_Kaynak Metin:_
---
4 Ağustos 2013 Pazar

3 lira için dayak yenir mi? İstanbul olayları vol.1

Yine komikli bir hikayeyle burdayım.

Geçtiğimiz futbol sezonu, bir Fenerbahçeli olarak Fenerbahçe-Benfica yarı final maçına fanatik Fenerbahçeli arkadaşım Alper ile gitme kararı almıştık. Vakit yaklaştı biz biletlerimizi falan ayarladık, ben maçtan iki gün önce İstanbul'a gittim, Alper'de maç günü gelecekti. O sıralarda Semih'te ailesiyle İstanbul'daydı. Atladı o da geldi, ki gelişinde yaşanan olayları anlatsam bu yazı 3 katı uzar, unutturmayın, başka bir yazıda onu anlatırım.

Devam ediyorum.

Maç günündeyiz. Kadıköy sokaklarında geziyoruz maç saatini bekliyoruz, bu sırada Semih Alper ve benim bir ortak noktamız, üçümüzde tiyatroyla bir şekilde uğraşmışız, uğraşıyoruz falan. Ben Kadıköy'de Müjdat Gezen Sanat Merkezi olduğunu biliyorum, dedim gidip orayı gezelim bakalım, olur dediler kalktık gittik.

Kapıdan girdik abi, müze gibi bir şey gördük bakıyoruz falan, üst kattan bir kaç ses geldi, ses "aşağıda birileri var, geziyorlar" diyordu. Allah Allah. Zaten onu duyunca bi suçluluk psikolojisine girdik, hadi oğlum gidelim kovulmadan falan derken birimiz buranın sahnesi nerede acaba ya? diye bir soru attı ortaya, bak sen. Oğlum ne kafa kurcalıyorsun, merak uyandırıp aklımıza giriyorsun, biz de deliyiz ya, kalktık uyduk anında, sahneyi bulmaya çalıştık, merdivenlerden bir yere aşağı doğru indik, baya karanlık bir ortam, aha bi baktık sahne girişi yazıyor, Alper sessiz sessiz içeri doğru girerken yukarıdan gelen sesi abartısız aynen aktarıyorum, hızlı bir şekilde, kızarcasına bir tonda "gençler gençler sahneye girmeyin kameradan izliyorum sizi çıkın ordan" yahu adam bunu öyle bir tonda söyledi ki, sahneye bomba düzeneği kurup çıkacak olsak bu kadar korkmazdık, koşarak kaçtık mekandan, ama nasıl kaçtık sanki Müjdat Gezen'i protesto eden 3 genç sahneye girip eylem yapacaktı lan. Neyse.

Derken maç saati gelmişti, artık stada doğru gidiyorduk. Aha asıl olay burada başlıyor işte.

İnsanların eline bir şey tutuşturup zorla satmaya çalışanları bilirsiniz, bildiniz.
---
_Gösterilen Veriler:_
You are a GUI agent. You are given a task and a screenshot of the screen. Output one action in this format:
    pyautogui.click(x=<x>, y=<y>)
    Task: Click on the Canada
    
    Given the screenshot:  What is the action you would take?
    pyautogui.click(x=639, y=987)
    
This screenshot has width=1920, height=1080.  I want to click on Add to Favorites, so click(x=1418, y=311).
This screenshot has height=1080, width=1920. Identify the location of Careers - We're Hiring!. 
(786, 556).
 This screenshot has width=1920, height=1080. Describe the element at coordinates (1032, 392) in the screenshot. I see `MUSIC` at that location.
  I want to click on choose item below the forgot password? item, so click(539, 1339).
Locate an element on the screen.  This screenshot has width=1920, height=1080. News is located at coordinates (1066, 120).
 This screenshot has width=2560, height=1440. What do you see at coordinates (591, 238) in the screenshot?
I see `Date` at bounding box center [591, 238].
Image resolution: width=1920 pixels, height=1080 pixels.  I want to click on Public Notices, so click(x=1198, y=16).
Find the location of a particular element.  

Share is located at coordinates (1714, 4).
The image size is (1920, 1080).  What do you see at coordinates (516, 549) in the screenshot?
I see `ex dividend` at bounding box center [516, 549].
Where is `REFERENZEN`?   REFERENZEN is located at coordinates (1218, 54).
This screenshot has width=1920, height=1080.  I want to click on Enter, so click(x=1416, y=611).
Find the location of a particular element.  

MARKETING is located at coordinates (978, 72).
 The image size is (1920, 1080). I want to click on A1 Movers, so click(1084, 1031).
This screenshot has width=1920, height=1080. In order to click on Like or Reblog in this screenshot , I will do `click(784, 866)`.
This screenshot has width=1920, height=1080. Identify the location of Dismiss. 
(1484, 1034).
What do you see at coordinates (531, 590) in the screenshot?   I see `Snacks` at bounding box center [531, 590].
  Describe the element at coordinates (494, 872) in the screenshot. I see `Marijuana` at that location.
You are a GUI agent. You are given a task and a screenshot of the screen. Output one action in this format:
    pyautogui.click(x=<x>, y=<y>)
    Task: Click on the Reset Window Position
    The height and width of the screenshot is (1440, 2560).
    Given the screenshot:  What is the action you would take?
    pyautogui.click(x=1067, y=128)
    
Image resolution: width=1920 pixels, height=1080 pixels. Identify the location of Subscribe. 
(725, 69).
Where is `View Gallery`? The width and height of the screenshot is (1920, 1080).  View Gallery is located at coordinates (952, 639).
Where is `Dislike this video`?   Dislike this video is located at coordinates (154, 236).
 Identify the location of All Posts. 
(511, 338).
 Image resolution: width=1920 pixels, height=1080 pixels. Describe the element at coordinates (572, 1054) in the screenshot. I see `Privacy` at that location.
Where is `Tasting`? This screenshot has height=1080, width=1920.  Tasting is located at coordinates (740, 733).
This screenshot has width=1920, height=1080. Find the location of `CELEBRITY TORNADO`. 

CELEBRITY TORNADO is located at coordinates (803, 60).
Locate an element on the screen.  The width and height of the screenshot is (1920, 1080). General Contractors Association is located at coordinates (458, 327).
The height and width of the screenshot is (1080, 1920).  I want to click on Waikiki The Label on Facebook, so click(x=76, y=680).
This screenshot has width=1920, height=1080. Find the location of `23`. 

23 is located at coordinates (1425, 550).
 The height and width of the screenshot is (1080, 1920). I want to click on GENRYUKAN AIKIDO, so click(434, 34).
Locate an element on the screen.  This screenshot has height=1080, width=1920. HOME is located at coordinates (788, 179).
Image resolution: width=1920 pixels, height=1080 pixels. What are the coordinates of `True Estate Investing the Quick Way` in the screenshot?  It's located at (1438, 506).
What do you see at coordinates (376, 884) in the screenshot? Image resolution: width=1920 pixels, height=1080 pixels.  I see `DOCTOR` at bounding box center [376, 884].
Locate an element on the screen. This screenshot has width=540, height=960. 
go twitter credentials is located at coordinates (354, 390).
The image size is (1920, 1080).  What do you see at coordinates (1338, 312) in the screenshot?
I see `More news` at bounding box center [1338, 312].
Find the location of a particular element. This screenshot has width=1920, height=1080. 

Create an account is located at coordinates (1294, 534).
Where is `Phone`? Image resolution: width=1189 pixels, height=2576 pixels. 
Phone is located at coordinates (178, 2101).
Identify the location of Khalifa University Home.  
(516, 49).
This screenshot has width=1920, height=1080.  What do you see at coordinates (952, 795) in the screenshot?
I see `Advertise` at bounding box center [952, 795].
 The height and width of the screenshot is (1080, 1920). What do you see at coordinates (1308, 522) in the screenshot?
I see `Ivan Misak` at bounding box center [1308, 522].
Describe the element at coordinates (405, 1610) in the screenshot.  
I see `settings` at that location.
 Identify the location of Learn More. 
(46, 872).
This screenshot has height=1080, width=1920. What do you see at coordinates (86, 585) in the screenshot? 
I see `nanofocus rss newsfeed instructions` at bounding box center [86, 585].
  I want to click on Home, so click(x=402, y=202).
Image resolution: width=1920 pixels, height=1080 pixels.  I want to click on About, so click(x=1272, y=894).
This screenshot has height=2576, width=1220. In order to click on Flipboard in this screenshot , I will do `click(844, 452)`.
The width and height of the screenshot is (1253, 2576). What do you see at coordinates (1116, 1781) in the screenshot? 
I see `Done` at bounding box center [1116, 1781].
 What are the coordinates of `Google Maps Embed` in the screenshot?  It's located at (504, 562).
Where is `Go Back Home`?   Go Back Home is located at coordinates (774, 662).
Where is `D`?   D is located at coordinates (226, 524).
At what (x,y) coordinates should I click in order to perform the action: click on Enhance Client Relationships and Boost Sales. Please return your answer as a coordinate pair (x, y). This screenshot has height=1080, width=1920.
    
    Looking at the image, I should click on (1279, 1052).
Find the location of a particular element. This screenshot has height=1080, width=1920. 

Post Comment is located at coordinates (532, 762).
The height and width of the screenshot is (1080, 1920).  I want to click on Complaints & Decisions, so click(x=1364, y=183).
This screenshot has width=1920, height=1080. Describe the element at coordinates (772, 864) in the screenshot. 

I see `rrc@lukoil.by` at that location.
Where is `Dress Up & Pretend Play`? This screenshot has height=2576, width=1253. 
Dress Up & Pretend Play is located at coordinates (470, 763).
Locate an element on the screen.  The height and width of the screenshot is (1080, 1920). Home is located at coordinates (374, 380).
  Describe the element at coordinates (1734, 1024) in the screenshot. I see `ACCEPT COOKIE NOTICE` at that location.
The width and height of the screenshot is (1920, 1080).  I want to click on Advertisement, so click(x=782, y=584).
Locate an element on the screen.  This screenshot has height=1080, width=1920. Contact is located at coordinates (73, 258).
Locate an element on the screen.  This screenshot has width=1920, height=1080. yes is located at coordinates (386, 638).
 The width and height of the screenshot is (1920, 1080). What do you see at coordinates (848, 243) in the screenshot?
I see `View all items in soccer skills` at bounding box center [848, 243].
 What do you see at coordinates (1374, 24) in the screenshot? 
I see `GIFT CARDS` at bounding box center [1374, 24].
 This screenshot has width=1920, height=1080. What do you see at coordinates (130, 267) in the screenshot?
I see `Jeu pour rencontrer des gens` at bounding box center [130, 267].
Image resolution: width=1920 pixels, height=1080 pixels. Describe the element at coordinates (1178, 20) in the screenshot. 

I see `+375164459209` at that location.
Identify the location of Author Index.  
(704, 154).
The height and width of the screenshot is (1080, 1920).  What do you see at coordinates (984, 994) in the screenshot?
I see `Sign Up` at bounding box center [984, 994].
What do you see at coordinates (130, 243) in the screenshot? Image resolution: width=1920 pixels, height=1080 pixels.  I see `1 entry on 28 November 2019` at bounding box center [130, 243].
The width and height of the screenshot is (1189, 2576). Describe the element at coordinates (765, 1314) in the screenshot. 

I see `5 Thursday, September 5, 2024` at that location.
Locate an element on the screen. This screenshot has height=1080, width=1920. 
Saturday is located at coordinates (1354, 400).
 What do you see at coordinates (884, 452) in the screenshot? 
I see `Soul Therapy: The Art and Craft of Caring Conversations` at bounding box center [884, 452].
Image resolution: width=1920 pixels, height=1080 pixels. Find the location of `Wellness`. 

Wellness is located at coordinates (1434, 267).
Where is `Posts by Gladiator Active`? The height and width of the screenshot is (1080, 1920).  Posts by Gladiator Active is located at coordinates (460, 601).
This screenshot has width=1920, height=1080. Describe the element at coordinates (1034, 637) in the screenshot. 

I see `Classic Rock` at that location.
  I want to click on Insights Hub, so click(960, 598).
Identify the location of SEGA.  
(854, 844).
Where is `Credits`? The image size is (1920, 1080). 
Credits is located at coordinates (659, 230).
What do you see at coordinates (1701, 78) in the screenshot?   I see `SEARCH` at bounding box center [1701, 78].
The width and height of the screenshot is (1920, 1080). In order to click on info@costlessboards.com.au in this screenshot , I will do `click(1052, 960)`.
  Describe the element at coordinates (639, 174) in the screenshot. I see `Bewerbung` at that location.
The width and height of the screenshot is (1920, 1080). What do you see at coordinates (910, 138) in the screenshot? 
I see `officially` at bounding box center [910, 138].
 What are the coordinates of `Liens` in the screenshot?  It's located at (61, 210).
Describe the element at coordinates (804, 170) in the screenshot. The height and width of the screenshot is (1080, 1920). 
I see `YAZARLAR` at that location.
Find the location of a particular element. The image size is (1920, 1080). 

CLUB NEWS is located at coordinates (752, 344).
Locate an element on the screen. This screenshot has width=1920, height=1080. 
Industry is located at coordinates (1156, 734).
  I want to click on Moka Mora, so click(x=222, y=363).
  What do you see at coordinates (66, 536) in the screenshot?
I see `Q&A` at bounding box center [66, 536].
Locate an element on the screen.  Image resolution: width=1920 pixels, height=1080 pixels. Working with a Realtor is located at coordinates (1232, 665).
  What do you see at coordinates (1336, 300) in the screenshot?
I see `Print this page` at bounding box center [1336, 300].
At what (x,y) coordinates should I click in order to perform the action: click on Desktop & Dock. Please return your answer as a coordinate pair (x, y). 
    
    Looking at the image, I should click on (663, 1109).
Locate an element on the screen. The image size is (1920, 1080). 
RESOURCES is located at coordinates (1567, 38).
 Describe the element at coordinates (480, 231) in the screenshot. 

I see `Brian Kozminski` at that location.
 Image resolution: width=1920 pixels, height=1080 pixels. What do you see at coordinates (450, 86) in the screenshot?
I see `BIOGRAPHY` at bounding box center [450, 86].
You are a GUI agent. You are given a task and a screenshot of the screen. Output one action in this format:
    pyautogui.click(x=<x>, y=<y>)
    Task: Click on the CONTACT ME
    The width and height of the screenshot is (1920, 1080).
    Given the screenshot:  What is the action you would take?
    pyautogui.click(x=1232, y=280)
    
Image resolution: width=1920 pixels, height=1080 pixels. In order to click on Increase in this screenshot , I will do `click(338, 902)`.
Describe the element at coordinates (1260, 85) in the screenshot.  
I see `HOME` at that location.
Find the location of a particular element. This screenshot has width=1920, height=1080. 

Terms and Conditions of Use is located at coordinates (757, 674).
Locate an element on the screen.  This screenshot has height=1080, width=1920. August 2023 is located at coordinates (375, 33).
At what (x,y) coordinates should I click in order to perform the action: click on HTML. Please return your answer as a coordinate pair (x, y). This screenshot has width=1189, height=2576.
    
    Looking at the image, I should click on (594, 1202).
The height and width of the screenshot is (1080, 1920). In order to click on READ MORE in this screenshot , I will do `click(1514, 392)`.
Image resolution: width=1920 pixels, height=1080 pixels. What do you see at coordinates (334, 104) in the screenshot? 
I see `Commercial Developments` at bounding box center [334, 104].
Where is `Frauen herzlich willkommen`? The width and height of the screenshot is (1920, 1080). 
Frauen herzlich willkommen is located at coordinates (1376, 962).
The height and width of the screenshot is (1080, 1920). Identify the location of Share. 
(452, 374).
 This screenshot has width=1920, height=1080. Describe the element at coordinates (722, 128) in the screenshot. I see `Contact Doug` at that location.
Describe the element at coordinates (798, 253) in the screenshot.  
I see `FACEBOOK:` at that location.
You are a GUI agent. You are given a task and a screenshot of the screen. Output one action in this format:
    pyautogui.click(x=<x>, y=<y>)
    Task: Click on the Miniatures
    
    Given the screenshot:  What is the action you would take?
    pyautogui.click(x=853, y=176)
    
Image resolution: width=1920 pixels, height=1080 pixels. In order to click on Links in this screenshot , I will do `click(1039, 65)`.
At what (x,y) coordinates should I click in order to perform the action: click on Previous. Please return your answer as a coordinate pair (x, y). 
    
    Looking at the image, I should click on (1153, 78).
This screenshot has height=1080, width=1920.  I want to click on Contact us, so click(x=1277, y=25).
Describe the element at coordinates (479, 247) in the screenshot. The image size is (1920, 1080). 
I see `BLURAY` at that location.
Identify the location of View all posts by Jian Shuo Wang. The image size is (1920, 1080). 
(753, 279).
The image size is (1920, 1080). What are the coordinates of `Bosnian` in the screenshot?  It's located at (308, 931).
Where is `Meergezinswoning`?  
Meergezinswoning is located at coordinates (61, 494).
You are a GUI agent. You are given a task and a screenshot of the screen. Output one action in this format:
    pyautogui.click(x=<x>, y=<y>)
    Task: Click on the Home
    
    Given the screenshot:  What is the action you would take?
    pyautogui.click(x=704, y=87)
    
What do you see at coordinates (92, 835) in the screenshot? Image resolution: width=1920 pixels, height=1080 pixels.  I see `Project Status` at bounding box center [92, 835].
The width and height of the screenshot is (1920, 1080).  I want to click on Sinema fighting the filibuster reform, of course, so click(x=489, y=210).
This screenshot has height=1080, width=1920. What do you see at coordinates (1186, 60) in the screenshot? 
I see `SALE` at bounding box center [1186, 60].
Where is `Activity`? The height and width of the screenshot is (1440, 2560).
---
_Yapılacak İş:_
Fenerbahçe-Benfica maçına gidiş hikâyesini, son cümlesinden sonra gelecek biçimde sürdürün. Kayıtlar başka bir kaynaktan alınmıştır.

_Alıştırmanın Sonucu:_
Onlardan biri, bileklik satıyor. Tutuşturdu elime bilekliği alda al , illa al. Yok dedim abicim almayacağım, bozuk param yok falan diye bahane atarken adam tamam bozarız ver 5 lira al şu 3 lirayı dedi ve elime 3 lira tutuşturdu, o sırada yandaki arabalardan biri trafikten dolayı durur haldeydi, camını açıp bizim satıcı elamana seslendi , eliyle gel buraya dedi, eleman benim elimdeki satacağı bilekliği alıp arabaya koştu, istekli bir müşteri çıktı sanıyordu, buyur abi 2 lira falan demesine kalmadı, adam "sen niye çocuklara zorla bir şeyler satmaya çalışıyorsun lan" diye bağırdı, aha dedim tamam yırttık, şöför bize eliyle gidin gidin diye işaret yapıyordu, avcuma baktım, satıcının koyduğu 3 lira duruyor, Alper'e baktım, Semih'e baktım.... Lan bi onlar mı uyanık dedik, haydi topuk.

Hızlıca yürüyerek uzaklaşmaya başladık, baya adam bize bir şey satmaya çalışıp 2 lira kar edecekken, biz 3 lira kar etmiştik ve maça girmek için yürüyorduk. Allahım nasıl gülüyoruz varya 3 lira değil 30000 TL almıştım sanki adamdan, demediğimizi bırakmadık adama, "hahahaahahaha gerizekalı ya bak 3 lirasını kaptık hahahaha mal ya hahahahaha" 3 lira lan alt tarafı.
Ama beleş sirke baldan tatlıdır ya işte, adam benden para alacakken ondan para almam fena mutlu etmişti bizi.

Lakin o korku dolu ana kadar...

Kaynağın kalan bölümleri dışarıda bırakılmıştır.